(Records from a dataset)
-=-=-

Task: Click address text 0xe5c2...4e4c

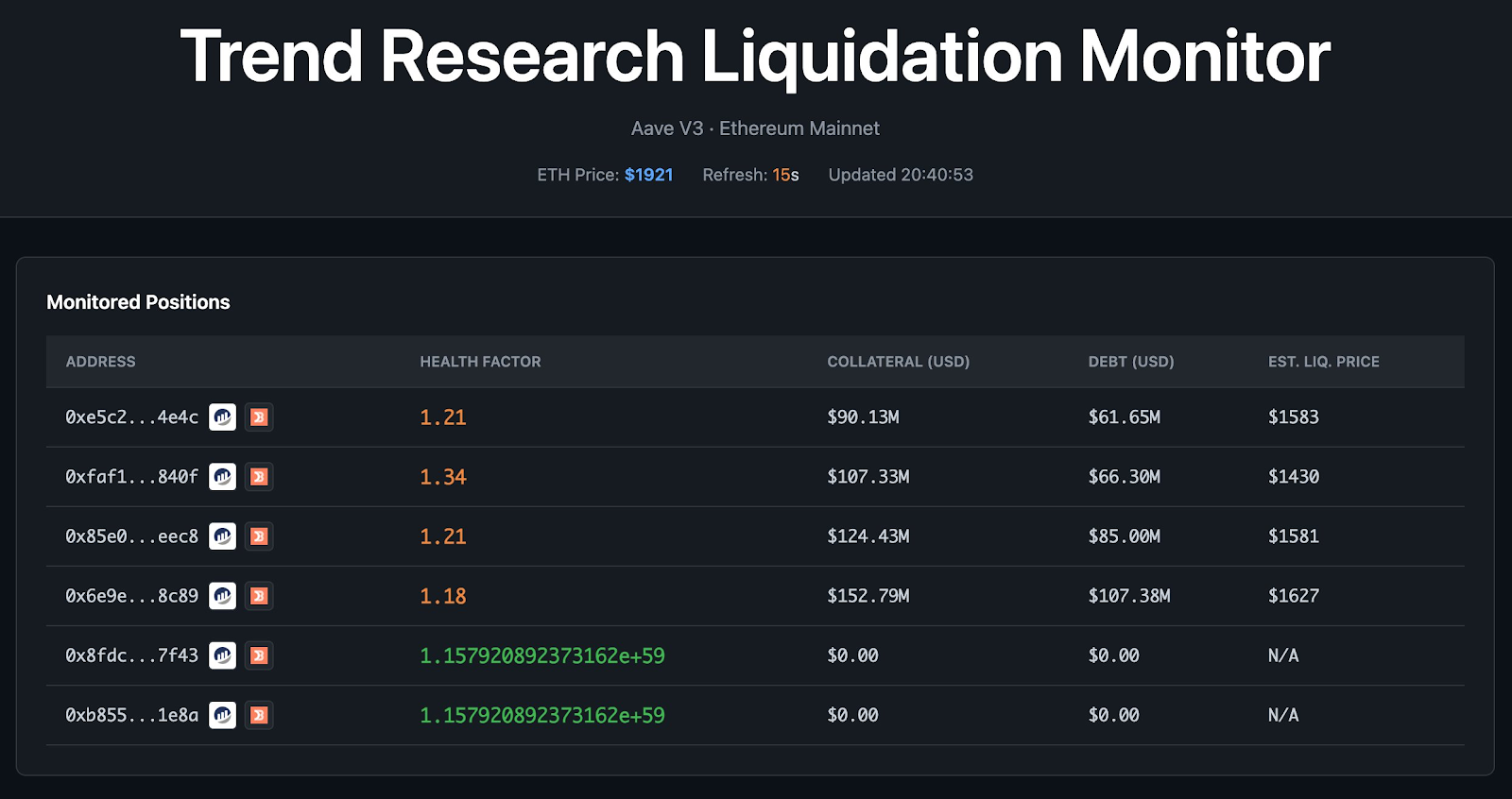Action: [x=131, y=417]
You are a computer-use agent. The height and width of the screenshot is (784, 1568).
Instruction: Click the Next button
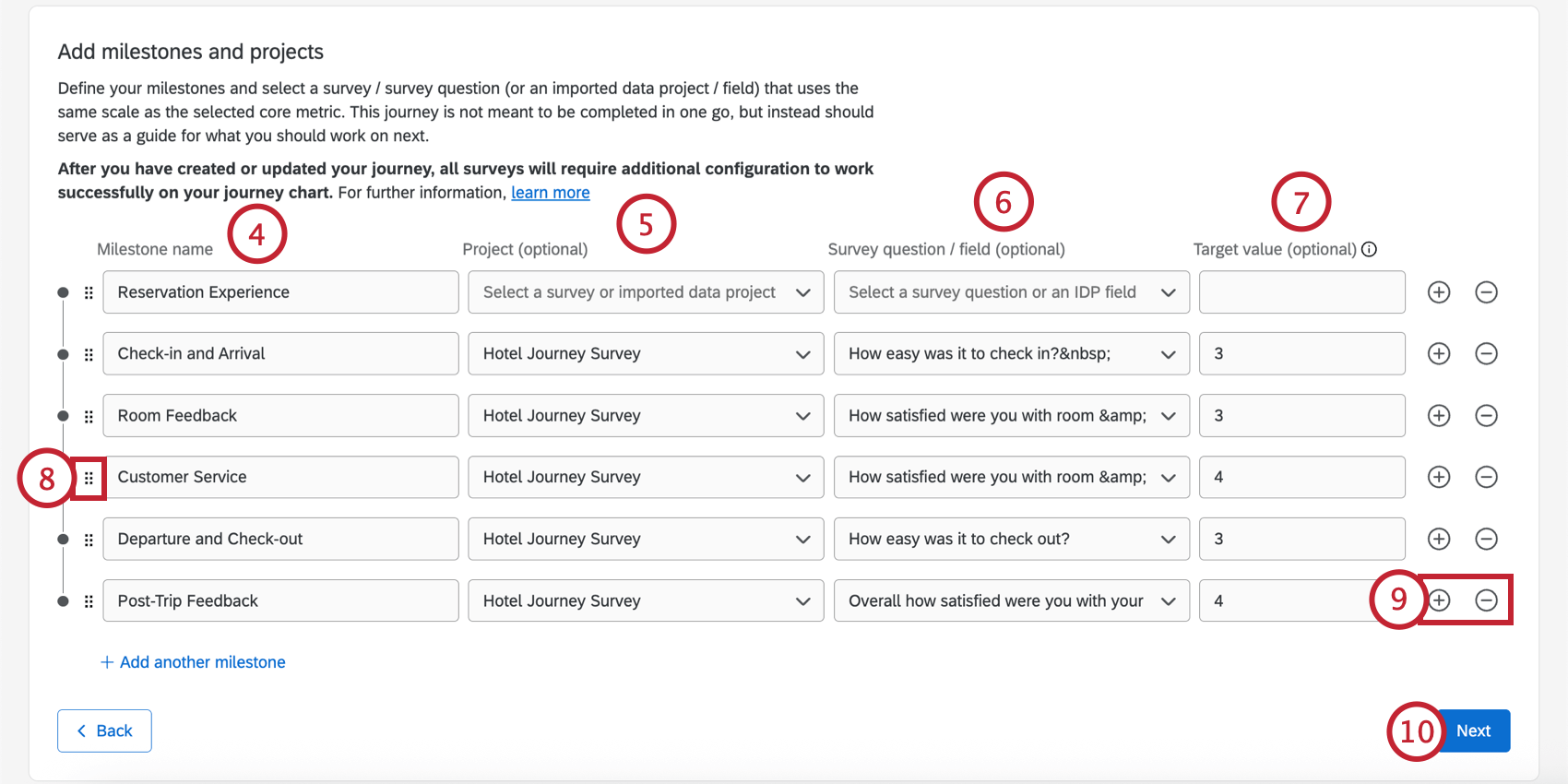pyautogui.click(x=1474, y=731)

-=-=-

* WHAT TO DO
The answer should consist of all the records, duplicated exactly, with no images included.

* RESPONSE TO THIS TASK
Task: Click address text 0xe5c2...4e4c

Action: [x=131, y=417]
You are a computer-use agent. The height and width of the screenshot is (784, 1568).
Instruction: Click the Next button
pyautogui.click(x=1474, y=731)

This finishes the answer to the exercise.